The call came as Greece was facing a crucial series of parliamentary votes which had implications for the rest of Europe.

While there was such uncertainty hanging over the future of the eurozone — and Ireland’s place in it — it seemed surreal for the finance minister to be encouraging citizens scared witless by events of the last three years to dip into their pockets and spend.

Then there was the sight of Enda Kenny getting his first real taste of protest as Taoiseach.

Up to now, it has largely been dream publicity all the way — visiting the White House for Paddy’s Day, hosting the reciprocal visit of Barack Obama to Dublin, and having the Queen over for tea just for good measure.

But there were no smiles or happy faces in Athlone on Monday when Mr Kenny was confronted by protestors angry at plans to shut the A&E unit at Roscommon Hospital.

His arrival in Newcastle West, Limerick, was greeted with protests against proposed cuts for school bus services.

Separately, Health Minister James Reilly issued a stark warning to hospitals that they would have to remain within their own budgets this year, as there would simply be no extra money available if they ran over.

Not long after that warning, he ran into difficulties with his Fine Gael colleagues, who complained in a parliamentary party meeting that election promises to maintain services in a number of hospitals around the country were being broken.

“We’ve been betrayed and the people have been betrayed,” one anonymous TD said.

With such a large parliamentary party, Enda Kenny would have known that there would be unhappiness and dissent within Fine Gael at some Government decisions.
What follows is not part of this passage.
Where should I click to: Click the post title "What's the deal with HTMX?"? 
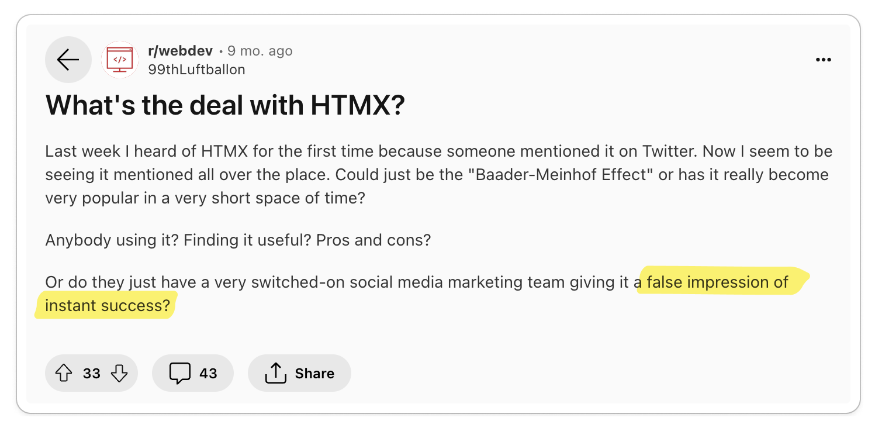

He could even have safely predicted that decisions on health services would be among the first to trigger such dissent.

But he might not have expected it so soon. And it is hardly a good sign that protests are beginning internally as well as externally this early in the Government’s term.

The Coalition may already be paying the price for the rash glut of election promises that were never likely to be achievable.

If the two parties had not promised quite as much — such as burning senior bondholders, for example — both the public and their own backbenchers might have been more patient.

But as things stand, it seems the patience is already beginning to wear thin.

Should Richard Bruton’s proposals to reform wage-setting mechanisms for low-paid workers meet the approval of the EU and IMF — and it is they who will have final say — more protests can be expected.

And in terms of the horrible work the Government has to do, it is only at the beginning.

Under the terms and conditions of the bailout, the December budget has to save €3.6 billion through a combination of tax increases and spending cuts — and that’s assuming the economic forecasts and tax revenues stay on track until then.

In the meantime, as the Government desperately tries to pitch a message of optimism, a weary public is greeted with revelations of semi-state bosses getting five and six-figure bonuses — which they relinquish only after much pressure is brought to bear — and taxpayers’ money being abused to help a politician win a reality TV show.

Such incidents — while not the Government’s fault — reinforce the perception that it’s one law for those at the top, and another for the rest of society.

In the Programme for Government, Fine Gael and Labour said they would approach the task of rebuilding the economy and society informed by the words of Einstein: “Learn from yesterday, live for today, hope for tomorrow.”

Lessons have been learned from the past. Many people are living for today — but only because they don’t know what kind of a financial future they have.

Therein lies the problem with the “hope for tomorrow” bit. Right now, the Government is far from fostering that.